In [5]:
import nltk
from nltk.corpus import brown

fieldids = nltk.corpus.brown.fileids()
training_corpus = brown.sents(fieldids)


In [12]:
START_SYMBOL = '<s>'
STOP_SYMBOL = '</s>'

# Calculates unigram, bigram, and trigram probabilities given a training corpus
# training_corpus: is a list of the sentences. Each sentence is a list, ending in a '.' character.
# This function outputs three python dictionaries, where the keys are tuples expressing the ngram and the value is the log probability of that ngram
def calc_probabilities(training_corpus):
    import collections
    import math
    unigram_c = collections.defaultdict(int)
    bigram_c = collections.defaultdict(int)
    trigram_c = collections.defaultdict(int)
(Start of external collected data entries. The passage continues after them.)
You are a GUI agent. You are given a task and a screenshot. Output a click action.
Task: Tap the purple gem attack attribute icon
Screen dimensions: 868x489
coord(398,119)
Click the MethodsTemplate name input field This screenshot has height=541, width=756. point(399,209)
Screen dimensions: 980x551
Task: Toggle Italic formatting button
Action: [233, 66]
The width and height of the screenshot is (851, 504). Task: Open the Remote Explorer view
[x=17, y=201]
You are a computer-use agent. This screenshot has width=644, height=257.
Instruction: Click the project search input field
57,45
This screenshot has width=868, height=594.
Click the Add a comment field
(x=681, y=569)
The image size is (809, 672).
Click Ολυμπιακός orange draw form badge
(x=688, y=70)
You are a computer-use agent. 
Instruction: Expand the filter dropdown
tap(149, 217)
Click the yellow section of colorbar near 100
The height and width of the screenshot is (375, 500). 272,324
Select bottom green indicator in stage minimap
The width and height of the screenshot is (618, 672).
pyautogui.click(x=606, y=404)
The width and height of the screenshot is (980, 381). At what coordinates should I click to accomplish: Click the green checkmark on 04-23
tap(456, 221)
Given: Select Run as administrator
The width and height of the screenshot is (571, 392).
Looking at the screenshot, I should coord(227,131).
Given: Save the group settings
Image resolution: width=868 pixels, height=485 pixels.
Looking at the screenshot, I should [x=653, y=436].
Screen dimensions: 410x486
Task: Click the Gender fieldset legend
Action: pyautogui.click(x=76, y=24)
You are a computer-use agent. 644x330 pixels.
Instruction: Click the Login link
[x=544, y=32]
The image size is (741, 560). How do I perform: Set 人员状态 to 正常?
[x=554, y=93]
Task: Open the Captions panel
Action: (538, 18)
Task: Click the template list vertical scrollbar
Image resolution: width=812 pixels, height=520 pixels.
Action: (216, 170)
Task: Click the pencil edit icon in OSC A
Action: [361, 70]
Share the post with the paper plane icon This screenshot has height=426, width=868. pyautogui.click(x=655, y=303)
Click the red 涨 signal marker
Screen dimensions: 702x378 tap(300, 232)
    for sentence in training_corpus:
        tokens0 = sentence[:-1]             #removing last '.'
        tokens1 = tokens0 + [STOP_SYMBOL]
        tokens2 = [START_SYMBOL] + tokens0 + [STOP_SYMBOL]
        tokens3 = [START_SYMBOL] + [START_SYMBOL] + tokens0 + [STOP_SYMBOL]
        # unigrams
        for unigram in tokens1:
            unigram_c[unigram] += 1  #unigram_c is unigram count

        # bigrams
        for bigram in nltk.bigrams(tokens2):
            bigram_c[bigram] += 1

        # trigrams
        for trigram in nltk.trigrams(tokens3):
            trigram_c[trigram] += 1

    unigrams_len = sum(unigram_c.values())
    unigram_p = {k: math.log(float(v) / unigrams_len, 2) for k, v in unigram_c.items()}

    # calc P(W2|W1) = P(W2,W1) / P(W1) = C(W2,W1) / C(W1)
    unigram_c[START_SYMBOL] = len(training_corpus)
    bigram_p = {k: math.log(float(v) / unigram_c[k[0]], 2) for k, v in bigram_c.items()}

    bigram_c[(START_SYMBOL, START_SYMBOL)] = len(training_corpus)
    trigram_p = {k: math.log(float(v) / bigram_c[k[:2]], 2) for k, v in trigram_c.items()}
    return unigram_p, bigram_p, trigram_p


In [24]:
from itertools import islice
n_items = list(islice(calc_probabilities(training_corpus)[1].items(), 10))
print(n_items)

[(('<s>', 'The'), -3.1315177287659792), (('The', 'Fulton'), -12.82515755470108), (('Fulton', 'County'), -1.5025003405291832), (('County', 'Grand'), -6.409390936137703), (('Grand', 'Jury'), -3.1699250014423126), (('Jury', 'said'), -2.0), (('said', 'Friday'), -8.923327485419193), (('Friday', 'an'), -5.906890595608519), (('an', 'investigation'), -8.98299357469431), (('investigation', 'of'), -1.5193741590935794)]